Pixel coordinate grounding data
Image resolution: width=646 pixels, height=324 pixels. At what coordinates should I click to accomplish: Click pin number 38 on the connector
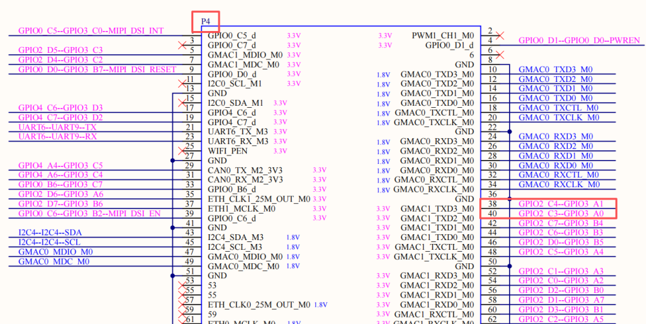click(492, 203)
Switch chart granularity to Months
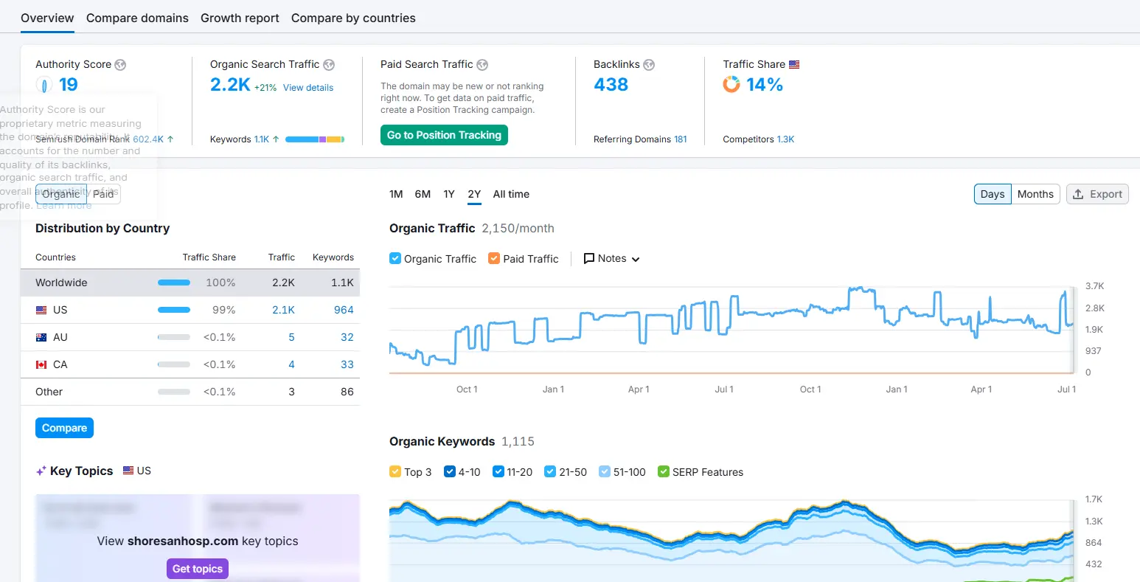The image size is (1140, 582). pyautogui.click(x=1035, y=194)

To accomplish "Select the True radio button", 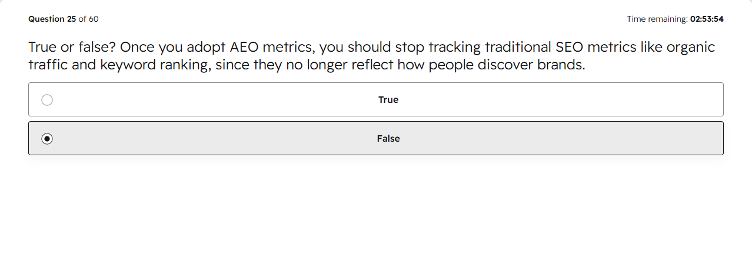I will (47, 100).
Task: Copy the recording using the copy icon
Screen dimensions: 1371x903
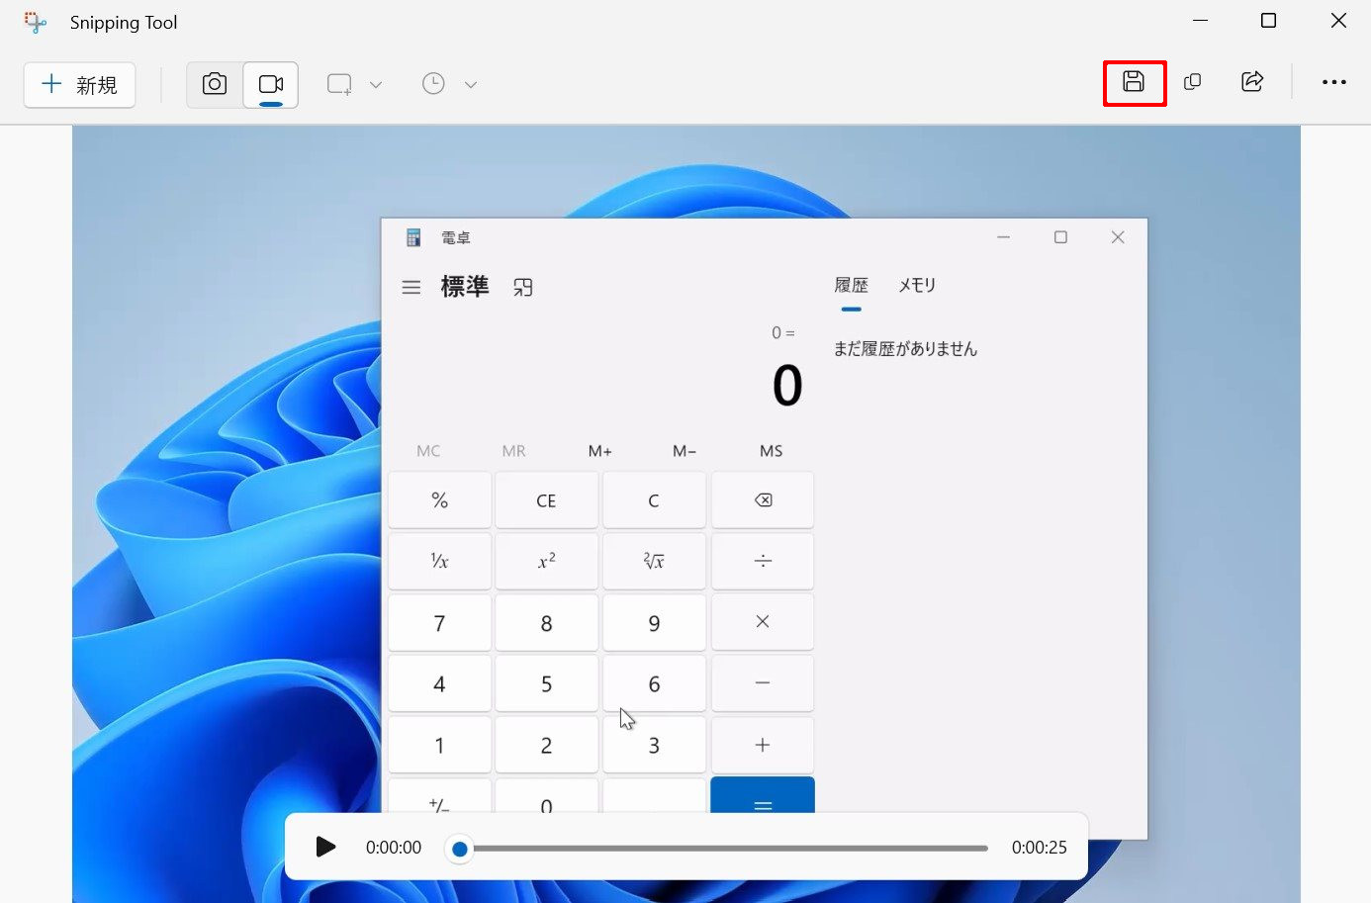Action: [x=1193, y=82]
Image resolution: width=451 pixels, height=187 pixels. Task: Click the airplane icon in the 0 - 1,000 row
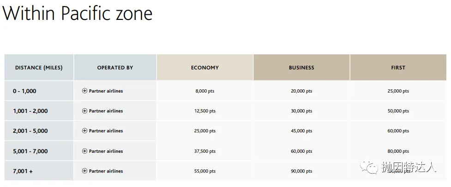coord(84,91)
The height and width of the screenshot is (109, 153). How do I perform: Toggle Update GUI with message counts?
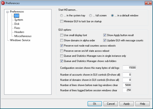pos(105,40)
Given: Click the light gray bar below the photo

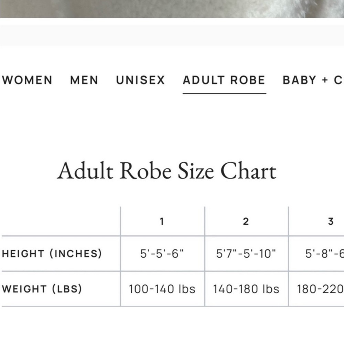Looking at the screenshot, I should tap(172, 35).
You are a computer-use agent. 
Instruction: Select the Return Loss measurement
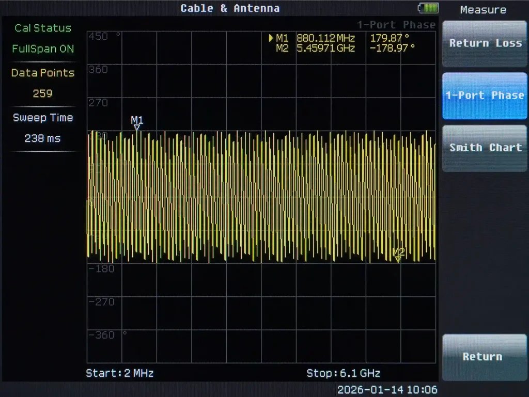484,43
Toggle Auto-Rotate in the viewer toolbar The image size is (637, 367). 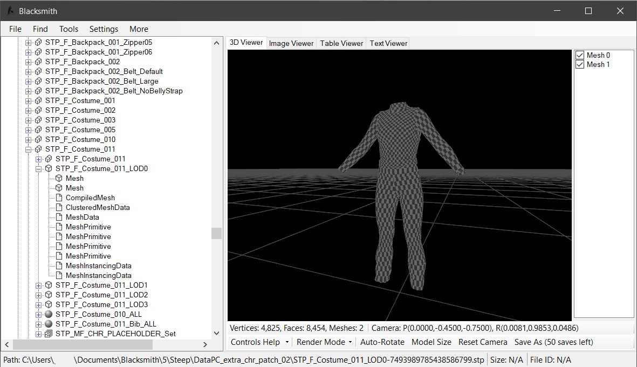click(x=382, y=342)
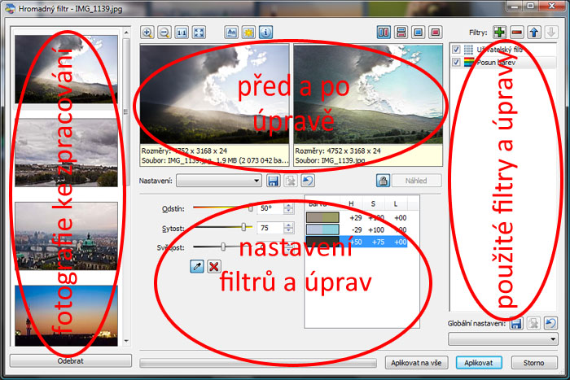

Your instructions ->
Quote the lines above exactly, starting with the one that has "Screen dimensions: 1371x903" and ending with the one that has "You are a computer-use agent."; drop the pictures and include nothing else.

Solution to the exercise ->
Screen dimensions: 1371x903
Action: [x=1193, y=82]
Image resolution: width=451 pixels, height=187 pixels. Task: Click the airplane icon in the 0 - 1,000 row
coord(84,91)
The height and width of the screenshot is (109, 153). How do I perform: Toggle Update GUI with message counts?
pos(105,40)
Given: Click the light gray bar below the photo

Looking at the screenshot, I should tap(172, 35).
You are a computer-use agent. 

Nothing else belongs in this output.